The unexpected competition among mainstream Republicans is welcome news for prominent social conservative Tony Perkins, president of the Family Research Council.
He said the potential establishment scrum represents a “flip” from previous Republican primaries with “multiple conservative candidates behind us that sliced and diced the vote and allowed a moderate to emerge with just a plurality.” He said the cultural conservative base has learned from that and will make “some effort to coalesce around a candidate” this time.
More than a dozen candidates are preparing for what is widely seen as a once-in-a-generation opportunity — an open White House and no Republican heir apparent with a claim to the nomination. The group features no shortage of conservatives with untested mainstream appeal, including Texas Sen. Ted Cruz, Kentucky Sen. Rand Paul and former neurosurgeon Ben Carson.

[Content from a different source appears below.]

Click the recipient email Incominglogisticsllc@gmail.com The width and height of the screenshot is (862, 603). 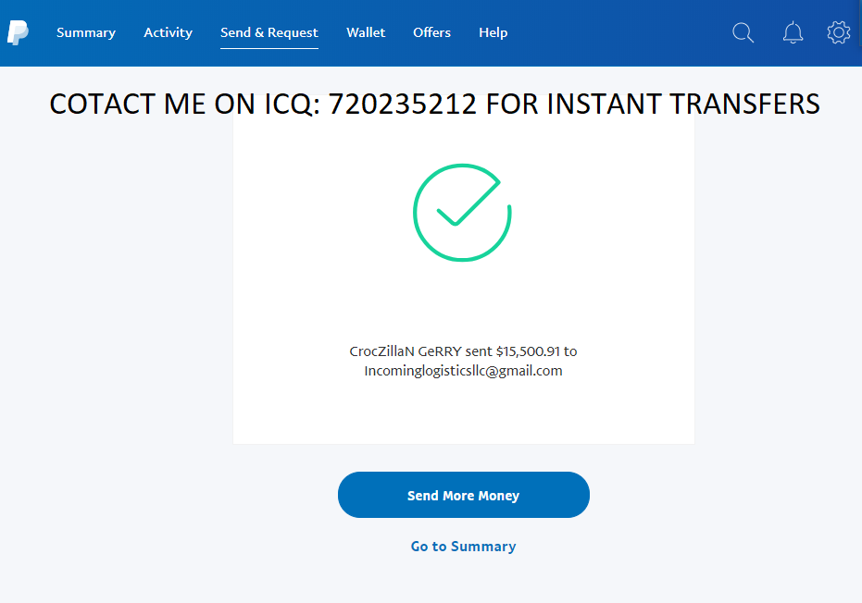463,371
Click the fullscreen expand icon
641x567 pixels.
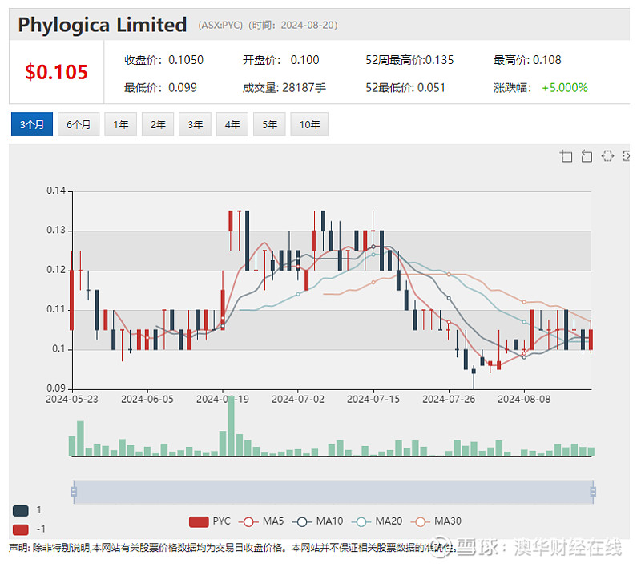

Carson joins Romney on the agenda at this week’s Republican National Committee winter meeting in San Diego, where another cultural conservative favorite, Texas Gov. Rick Perry, and Wisconsin’s Walker are also slated to appear. Other would-be presidential contenders are sending senior aides to the three-day meeting to gauge interest in a prospective run.
Romney was added to the program just 36 hours before Wednesday’s opening session, having spent the last four days phoning leading Republicans and key former supporters across the country to signal serious interest in a 2016 campaign. The development seemed unthinkable a week earlier, when Bush and Christie were seen as more than capable of satisfying the establishment’s desire for mainstream candidates with White House-worthy resumes.
“By and large, they’re all going after the same base (of donors),” said former Missouri Sen. Jim Talent, a senior adviser to Romney’s 2012 campaign and among those he called in recent days to talk about another run.
“One of the things you have to determine is whether you can raise the money, and I think that’s one of the things he’s calling around about now,” Talent said. “I would feel pretty confident about that with him. He’s always been pretty good at mobilizing support.”
Kristy Campbell, a spokeswoman for Jeb Bush, welcomed Romney to the pack this week, while suggesting the former Massachusetts governor’s efforts wouldn’t affect Bush’s plans.
Bush will not attend the San Diego gathering, but he will have volunteers on hand to engage with GOP officials.
While Bush, Romney and Christie dominated the conversation about the developing GOP race, lesser-known potential candidates are also hoping to attract attention this week.
A senior adviser to Michigan Gov. Rick Snyder, Terri Reid, is headed to San Diego to talk up her recently re-elected boss, a former CEO whose accomplishments include helping deliver Detroit from bankruptcy. Snyder is among the group of Midwestern governors, elected and re-elected in swing- or even Democratic-leaning states, who could emerge as establishment picks should Romney, Bush and Christie all flame out.
Meanwhile, Christie is indicating he may move forward sooner than expected.
He has been on a victory tour attending Republican governors’ inaugurations, which will take him to key early voting states such as South Carolina and Iowa this week, just as his team prepares to add outgoing Republican National Committee finance chairman Ray Washburne to lead its fundraising operation. Further, high-profile Republican donors in New York and Virginia are planning meet-and-greet events for Christie with donors for later this month.
Perkins said he has nothing against the early establishment favorites, noting that he supported Romney aggressively in the 2012 general election.
“But he wouldn’t be my favorite in this field,” Perkins said.
Barrow reported from Atlanta. Associated Press writer Kathleen Ronayne in Manchester, New Hampshire, contributed to this report.